What's long been missing on the Palestinian side is a peace movement. In the last few years this has begun to change. I've previously mentioned the One Voice movement. Here's another voice, a posting from Mahmoud Jabari, a young citizen journalist who lives in Hebron...

 

Palestine... Sooner or Later 


By: Mahmoud Jabari

 

One day is enough for you to walk in the streets of any of the West Bank cities, visit the shops, and have a cup of tea with the shops’ owners in order to be able to summarize the public opinion atmosphere. This is what politicians don’t do here in the West Bank and Gaza, or at least they don’t seem to, judging from the way they choose to represent their people, the way they have made the Palestinian people lose trust in their leadership.

 
Sometimes, statistics and studies are not enough to reflect people’s economic or political situation. 

 

Palestinian people are paying the price of mistakes that political parties have made over the past decades and over the past five years in particular. Fatah & Hamas are no longer as popular as before, and they are not as trusted as before by the people; and especially by Palestinian youth who look for a third way to follow in their search for an equal life like other nations in this world. They are bored of watching politicians playing on the political theatre all the time with no progress. 

 

The government in the West Bank is making great efforts to develop private and public sector, streets, electricity and stability.

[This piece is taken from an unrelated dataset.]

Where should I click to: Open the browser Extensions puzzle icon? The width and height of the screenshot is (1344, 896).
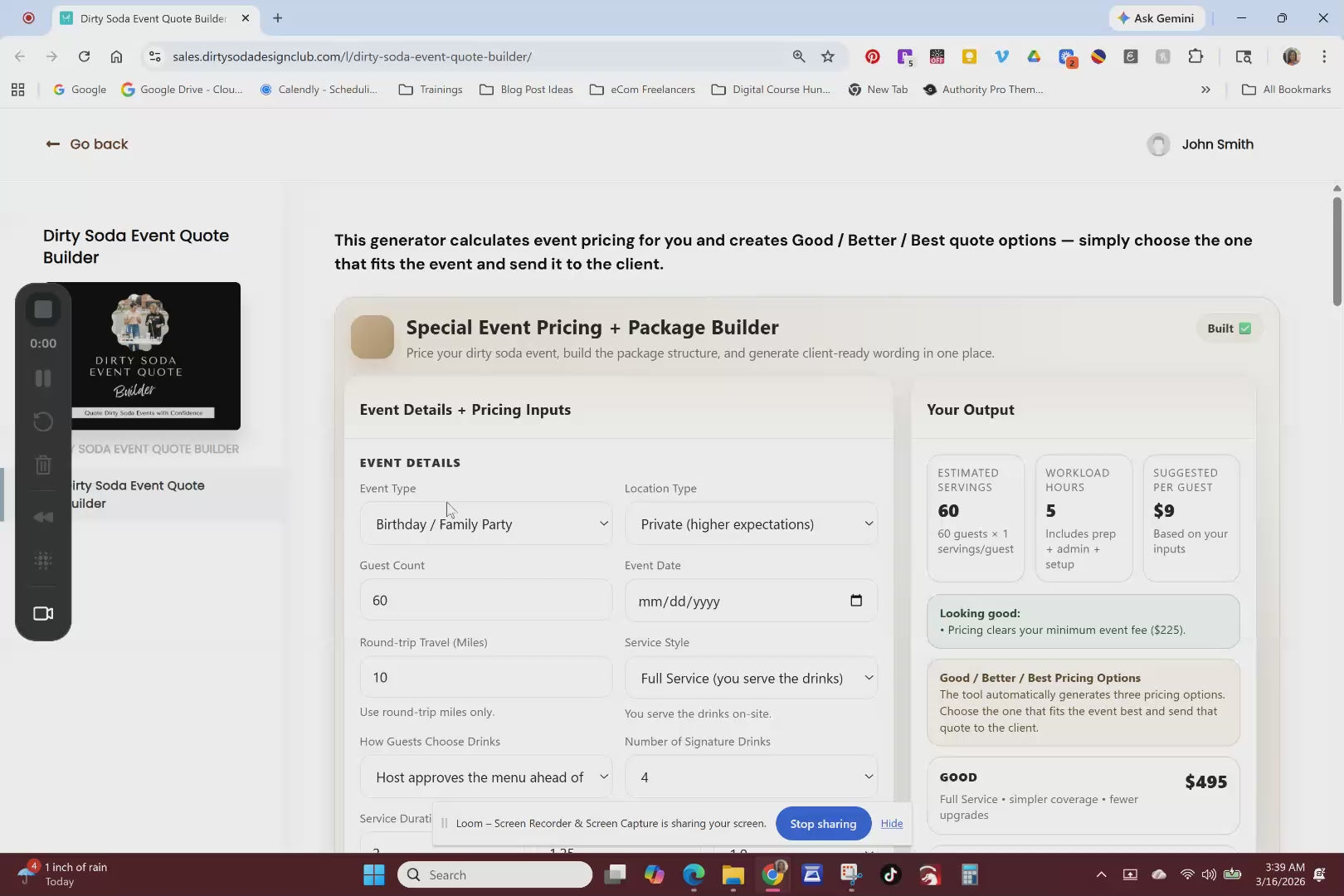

But it still not that good if you go onto the streets by yourself and hear from people about how the rich became richer, people with low income are suffering worst situation than before and the gap  is expanding between both of them day after day.

 

In addition to the miserable economy in Gaza, a colleague youth journalist, whom I had the chance to meet in Paris last month, told me that if a woman does not wear the head cover (Hijab) there, she becomes oppressed by the security forces of Hamas government. That’s very bad.  The Palestinian political parties were more destructive of the Palestinian cause and Palestinian people than beneficial. This is why political parties are not trusted as they used to be, and the future will prove that.

 

On the other hand, Israel’s government is still determined to keep on building settlements, and to keep its inhumane policies toward Palestinians. Here, I say again that Palestinian people are the first to pay the price of their leadership policies, and the first to suffer from the Israeli policies toward them. So, what is the solution? Will they have to continue paying prices and suffering? 

 

I will turn the lens and focus it on the possibilities we have in front of us to make progress on the Palestinian side, and on the Israeli side as well. As I mentioned before, we have had a great difference in the look of the West Bank, which can be a model for how Gaza can be if Gaza with the West Bank become united in one Authority. We need to recognize that Dr. Salam Fayyad’s plan has planted the seeds of the future Palestinian State.
 
 
Meanwhile, Palestinians should no longer bet on unity between Fatah & Hamas, which the Palestinian public is tired of waiting for. However, Palestinians have to bet on Palestinian public unity between West Bank and Gaza people, which will keep up the pressure to create real change in policy & policy makers, strategies, and actions that these parties have been deciding for Palestinians over decades. 

 

The Palestinian leadership is going to the UN next September to ask for recognition of Palestine as a State. That’s great, but for me, I would not accept to go for such a step unless it is agreed to by both sides (Israel & Palestine), and unless both sides are going there to ask for such a step from the UN. This is the only way if we really look for progress. 

 

There are people who are thirsty to see peace achieved, and to see themselves live as normal as any other nation, especially the Palestinian youth. Whatever the percentage of these people might be, the mission should be to empower them, and prove to the other parties that this group of moderates is right. Israel has a role here, and Israel needs to take actions to rescue the peace talks and work hard to reach a peace agreement that strengthens the position of moderates and moderation in the region instead of giving more opportunities for extremism to grow on both sides. 

 

We need to believe, that the youth on both sides will not accept to have the same future as our present, but they will rather be read to go more far than anyone expect and pay the price of achieving peace, that will lead to security for both sides and equal states for both sides.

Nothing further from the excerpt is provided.